Tadi pagi (31/7/2009) saya dan teman dari BPSNT Bandung merekam kesaksian sejarah Bapak R.H. Eddie Soekardi di rumahnya, Jalan Golf Barat, Antapani. Beliau adalah tokoh penting dalam peristiwa Bojongkokosan atau yang terkenal dengan sebutan Pertempuran Konvoy 1945-1946 Cianjur-Sukabumi. Ketika itu beliau menjadi Komandan Brigade II TNI Siliwangi di Sukabumi. Hampir dua jam lamanya, pejuang yang sudah berumur 92 tahun mampu berbicara dengan jernih. Penjelasannya menjangkau ke belakang mengenai konstelasi Perang Dunia sejak Perjanjian Yalta hingga Postdam. Tokoh yang lahir di Sukabumi tanggal 18 Februari 1916, menjelaskan bahwa pertempuran Konvoy merupakan implementasi dari “cinta tanah air adalah sebagian dari iman”. Pelbagai unsur kejuangan mulai dari yang islamis, nasionalis, hingga sosialis bahu-membahu mempertahankan kemerdekaan yang baru saja diraih. Peristiwa itu membuktikan kepada dunia bahwa bangsa Indonesia memiliki semangat tempur yang bahkan melebihi kehebatan tentara Sekutu yang terlatih. Dengan taktik memukul ular berbisa di bagian kepalanya, pejuang RI menyerang iring-iringan 112 truk tentara Sekutu yang baru pulang dari pertempuran di Eropa.
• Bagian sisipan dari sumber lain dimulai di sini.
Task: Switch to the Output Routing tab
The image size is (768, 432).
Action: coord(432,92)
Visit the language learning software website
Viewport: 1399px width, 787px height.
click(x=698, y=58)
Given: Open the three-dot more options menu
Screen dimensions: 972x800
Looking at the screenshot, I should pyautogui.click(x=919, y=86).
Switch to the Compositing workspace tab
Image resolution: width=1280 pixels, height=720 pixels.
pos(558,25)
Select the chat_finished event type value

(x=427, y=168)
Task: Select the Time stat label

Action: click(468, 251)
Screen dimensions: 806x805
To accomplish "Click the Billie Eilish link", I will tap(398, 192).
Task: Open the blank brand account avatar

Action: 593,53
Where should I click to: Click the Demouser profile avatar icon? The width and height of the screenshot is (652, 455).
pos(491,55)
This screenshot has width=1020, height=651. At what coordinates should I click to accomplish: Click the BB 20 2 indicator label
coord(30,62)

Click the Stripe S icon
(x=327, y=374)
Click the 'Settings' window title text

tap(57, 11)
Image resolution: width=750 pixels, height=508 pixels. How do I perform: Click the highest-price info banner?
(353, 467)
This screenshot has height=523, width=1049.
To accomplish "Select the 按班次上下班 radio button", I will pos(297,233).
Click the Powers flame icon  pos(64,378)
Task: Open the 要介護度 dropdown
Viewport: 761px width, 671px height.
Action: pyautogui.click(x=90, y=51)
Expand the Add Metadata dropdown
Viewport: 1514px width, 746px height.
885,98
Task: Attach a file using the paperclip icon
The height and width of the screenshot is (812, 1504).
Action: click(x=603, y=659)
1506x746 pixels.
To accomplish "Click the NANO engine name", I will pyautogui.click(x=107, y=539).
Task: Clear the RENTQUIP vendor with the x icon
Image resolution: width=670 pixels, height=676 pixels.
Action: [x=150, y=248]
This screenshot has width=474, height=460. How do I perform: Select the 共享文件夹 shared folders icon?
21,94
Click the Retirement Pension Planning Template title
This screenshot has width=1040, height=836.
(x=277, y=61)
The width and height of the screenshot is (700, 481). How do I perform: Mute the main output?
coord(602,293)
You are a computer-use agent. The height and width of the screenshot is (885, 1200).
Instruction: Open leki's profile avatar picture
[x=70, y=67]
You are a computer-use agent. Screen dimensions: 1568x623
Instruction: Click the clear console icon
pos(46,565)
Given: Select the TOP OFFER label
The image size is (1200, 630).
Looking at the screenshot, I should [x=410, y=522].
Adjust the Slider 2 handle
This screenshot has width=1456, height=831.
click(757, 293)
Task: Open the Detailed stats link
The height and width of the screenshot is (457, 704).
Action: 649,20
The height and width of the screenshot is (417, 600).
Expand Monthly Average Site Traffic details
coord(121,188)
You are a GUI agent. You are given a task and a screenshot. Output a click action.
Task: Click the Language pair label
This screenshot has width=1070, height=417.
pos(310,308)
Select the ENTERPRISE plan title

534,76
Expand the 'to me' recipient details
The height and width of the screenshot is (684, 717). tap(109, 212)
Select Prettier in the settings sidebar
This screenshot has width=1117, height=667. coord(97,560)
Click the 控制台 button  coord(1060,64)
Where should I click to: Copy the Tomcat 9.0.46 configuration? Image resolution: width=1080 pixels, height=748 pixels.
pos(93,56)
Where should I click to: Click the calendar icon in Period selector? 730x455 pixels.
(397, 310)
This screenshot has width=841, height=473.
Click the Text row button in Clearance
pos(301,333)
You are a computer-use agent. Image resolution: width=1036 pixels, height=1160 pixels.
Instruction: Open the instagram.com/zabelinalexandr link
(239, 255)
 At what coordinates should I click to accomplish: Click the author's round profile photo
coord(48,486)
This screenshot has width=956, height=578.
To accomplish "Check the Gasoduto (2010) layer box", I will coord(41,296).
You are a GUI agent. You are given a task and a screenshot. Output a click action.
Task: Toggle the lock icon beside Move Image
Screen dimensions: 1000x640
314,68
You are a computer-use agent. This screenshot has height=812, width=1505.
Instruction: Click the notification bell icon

Pak Eddie menyebut pentingnya generasi muda belajar sejarah. Seraya menyitir pepatah berbahasa Inggris, “Orang yang tidak tahu sejarah, tidak akan mengerti hari ini, dan tidak memiliki konsep untuk masa depan”. Pendidikan sejarah harus dikenalkan sejak dini kepada anak-anak. Tujuannya, menanamkan karakter bangsa yang sekarang ini tidak lagi memiliki identitas. Kemerosotan martabat bangsa, dalam pandangan Pak Eddie, adalah karena bangsa ini tidak memiliki karakter, prinsip-prinsip, dan spirit untuk melanjutkan cita-cita kemerdekaan. Dahulu kita memerdekakan diri dari penjajah, sekarang kita memerdekakan diri dari ketergantungan banga asing. Hidup bermartabat dengan kekuatan sendiri. Hidup mulia dengan kemandirian.

Pak Eddie berpesan agar generasi muda meneladani perjuangan generasi ’45. Ia menyebut bahwa peristiwa Bojongkokosan sebenarnya penegasan terhadap hak-hak kemanusiaan universal. Bahwa siapapun yang merampas kemerdekaan suatu bangsa harus dilawan. Pak Eddie sejatinya berharap bahwa pertempuran Konvoy dijadikan sebagai “Hari Perlawanan Nasional”. Namun, kenyataan tidak selalu sesuai dengan harapan. Ketua Umum Komite Perjuangan Sesepuh Siliwangi ini tidak pernah kehilangan semangat untuk memotivasi generasi harapan bangsa.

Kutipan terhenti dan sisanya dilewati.